- _Exercise tasks_:
**a.** Answer these questions using the Prisoner of Azkaban text:
(i) On what date was the film released in North America?
(ii) What total did the film gross worldwide?
(iii) Who pardons Harry at the Leaky Cauldron for using magic outside of Hogwarts?
**b.** Write out, word for word, the part of the Prisoner of Azkaban text that opens with the words containing "Harry Potter has" and closes with "to kill him.".

- _Text section_:

※ ※ ※

The film was released on 31 May 2004 in the United Kingdom, and on 4 June 2004 in North America, as the first Harry Potter film using IMAX Technology and released into IMAX theatres. Prisoner of Azkaban grossed a total of $796.7 million worldwide, making it the second-highest-grossing film of 2004, and received praise for Cuarón's direction and the performances of the lead actors. The film was nominated for two Academy Awards, Best Original Music Score and Best Visual Effects at the 77th Academy Awards in 2004. It marked a notable change in the film series's tone and directing, and is considered by many critics and fans to be one of the best Harry Potter films. It was followed by Harry Potter and the Goblet of Fire in 2005.
Harry Potter has been spending another dissatisfying summer with the Dursleys. When Aunt Marge Dursley insults his parents, he loses his temper and accidentally causes her to inflate like a balloon and float away. Fed up, Harry then flees the Dursleys with his luggage. The Knight Bus arrives and takes Harry to the Leaky Cauldron, where he is pardoned by Minister of Magic Cornelius Fudge for using magic outside of Hogwarts. After reuniting with his best friends Ron Weasley and Hermione Granger, Harry learns that Sirius Black, a convicted supporter of the dark wizard Lord Voldemort, has escaped Azkaban prison and intends to kill him.

※ ※ ※

- _Excerpted data_:
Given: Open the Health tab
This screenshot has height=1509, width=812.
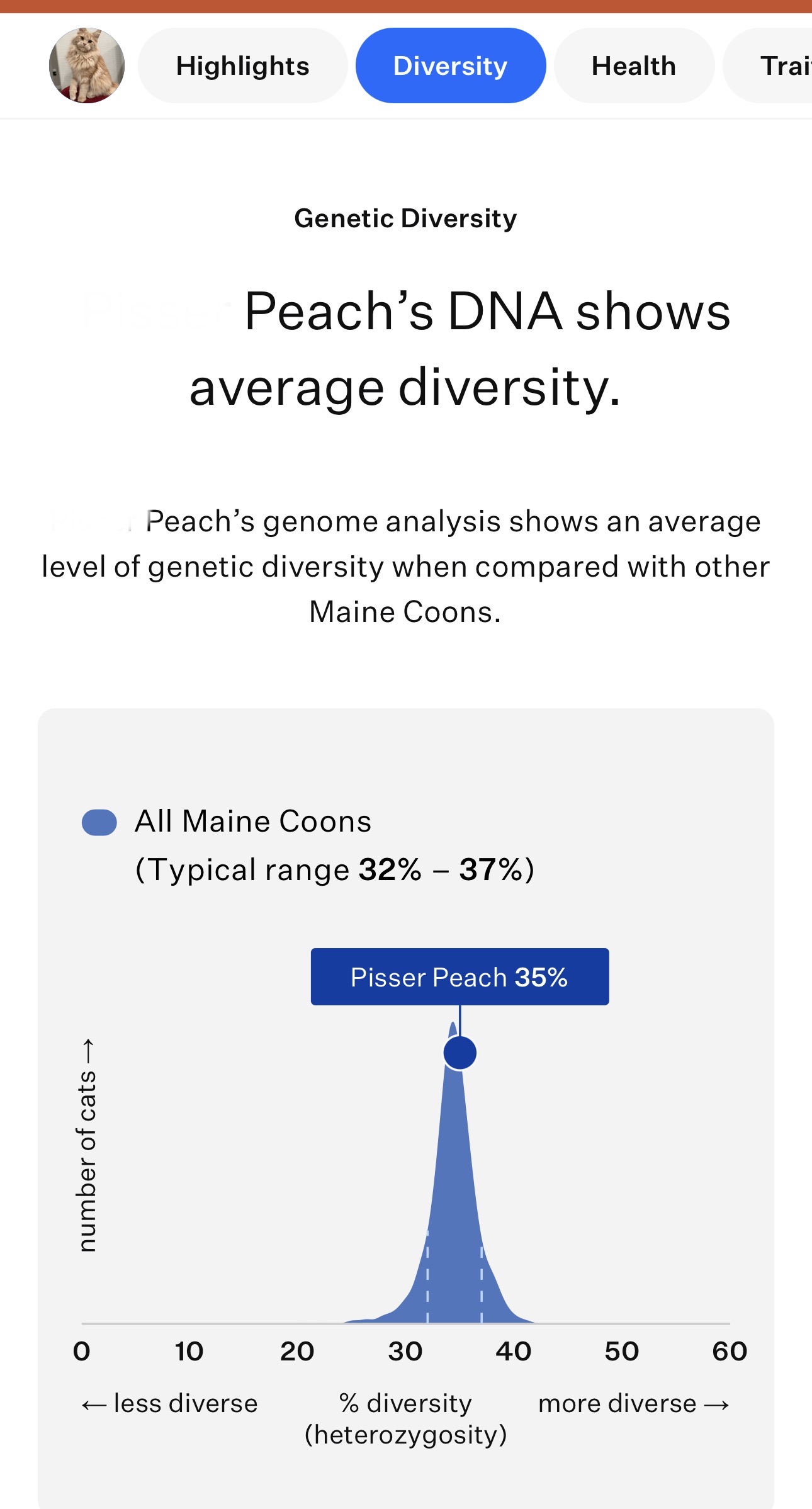Looking at the screenshot, I should tap(634, 65).
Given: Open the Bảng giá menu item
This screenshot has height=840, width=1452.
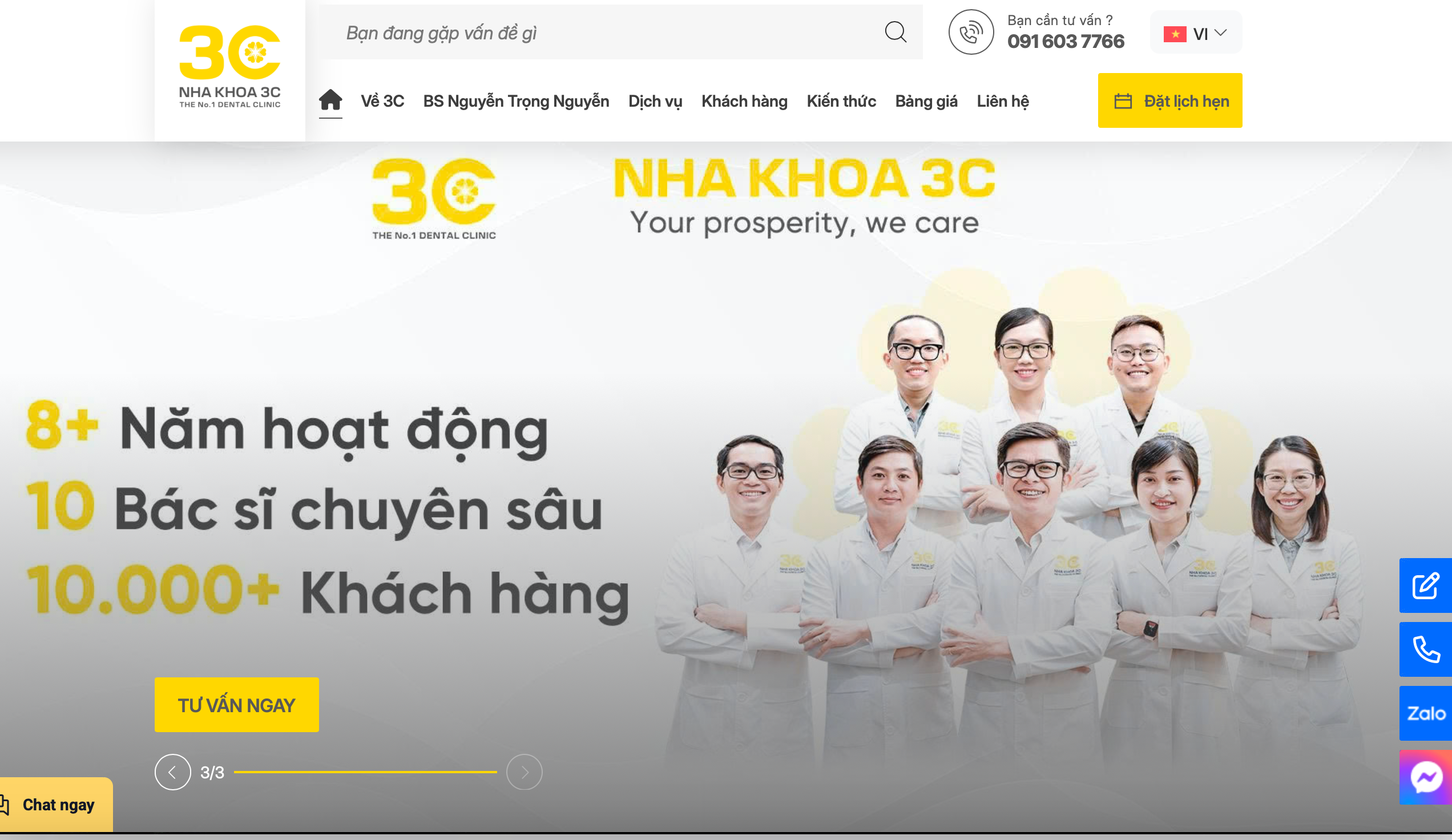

※ ※ ※

- _Solution set_:
**a.**
(i) 4 June 2004
(ii) $796.7 million
(iii) Minister of Magic Cornelius Fudge

**b.**
Harry Potter has been spending another dissatisfying summer with the Dursleys. When Aunt Marge Dursley insults his parents, he loses his temper and accidentally causes her to inflate like a balloon and float away. Fed up, Harry then flees the Dursleys with his luggage. The Knight Bus arrives and takes Harry to the Leaky Cauldron, where he is pardoned by Minister of Magic Cornelius Fudge for using magic outside of Hogwarts. After reuniting with his best friends Ron Weasley and Hermione Granger, Harry learns that Sirius Black, a convicted supporter of the dark wizard Lord Voldemort, has escaped Azkaban prison and intends to kill him.